Investigating the distribution patterns of phytoplankton primary productivity (PP) and their influencing factors is fundamental for assessing lake ecosystem service functions. Current related studies primarily focus on macro scales (e.g., global and watershed levels), with limited attention to urban lakes.This study analyzed the spatiotemporal distribution patterns of phytoplankton primary productivity in urban lakes using monitoring data from seven urban lakes in Nanjing, China (2021–2022) by developing a Vertically Generalized Production Model (VGPM). A multivariate generalized linear model (GLM) was applied to quantify the relative contributions of influencing factors to phytoplankton primary productivity. Finally, partial least squares structural equation modeling (PLS-SEM) was utilized to interpret the interaction pathways among these influencing factors.

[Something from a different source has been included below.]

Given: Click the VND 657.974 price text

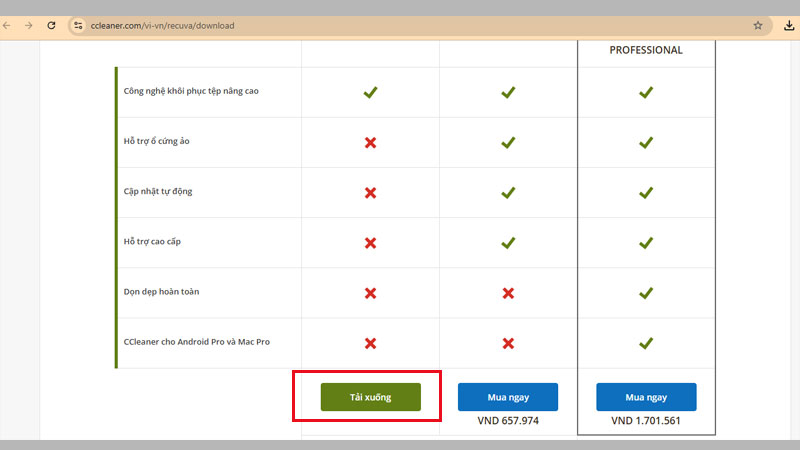Looking at the screenshot, I should point(508,421).
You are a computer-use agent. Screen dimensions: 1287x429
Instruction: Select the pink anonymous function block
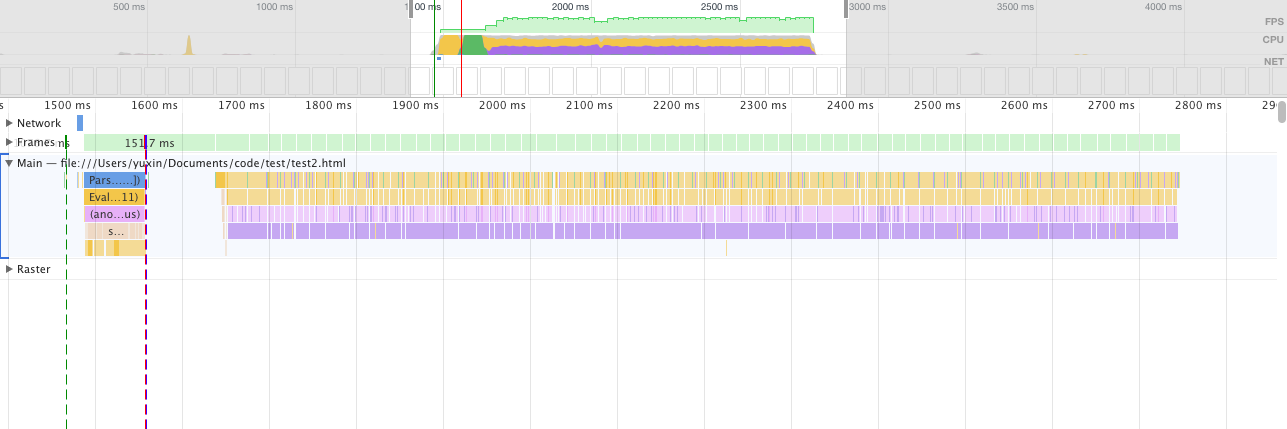pyautogui.click(x=114, y=214)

The results indicated that phytoplankton PP in mesotrophic and eutrophic urban lakes was generally higher during spring and summer. In eutrophic urban lakes, except for summer, phytoplankton PP was significantly higher than in mesotrophic lakes in other seasons (p < 0.05). Compared to eutrophic lakes, mesotrophic lakes exhibited more factors influencing phytoplankton PP. In mesotrophic lakes, nutrients (TN and TP) exerted stronger regulatory effects on PP (cumulatively explaining 32.03% of the variability in PP), whereas in eutrophic lakes, underwater light conditions (Secchi depth, suspended solids, and turbidity) showed stronger regulatory effects (cumulatively explaining 12.37% of the variability in PP). Biological factors (represented by Chl-a) exhibited the strongest positive feedback on phytoplankton PP in both mesotrophic and eutrophic urban lakes (path coefficients: 0.842*** and 0.973***, respectively). Chemical factors (TN, TP, and CODMn) demonstrated contrasting feedback mechanisms: positive in mesotrophic lakes (path coefficient: 0.184**) versus negative in eutrophic lakes (path coefficient: -0.241***). Compared to eutrophic lakes, mesotrophic lakes displayed more indirect pathways affecting phytoplankton PP. Physical factors primarily influenced PP through indirect pathways, with "Physical factors→ Biological factors→ PP" being the dominant indirect pathway, particularly stronger in eutrophic lakes. The pathway "Physical factors→ Chemical factors→ PP" exhibited opposite feedback effects in mesotrophic and eutrophic lakes, primarily attributed to differences in underwater light conditions and water temperature.
This study partially addresses the research gap in phytoplankton PP dynamics in urban lakes, provides references for studies on small water bodies, and offers a scientific basis for evaluating lake carbon sink functions.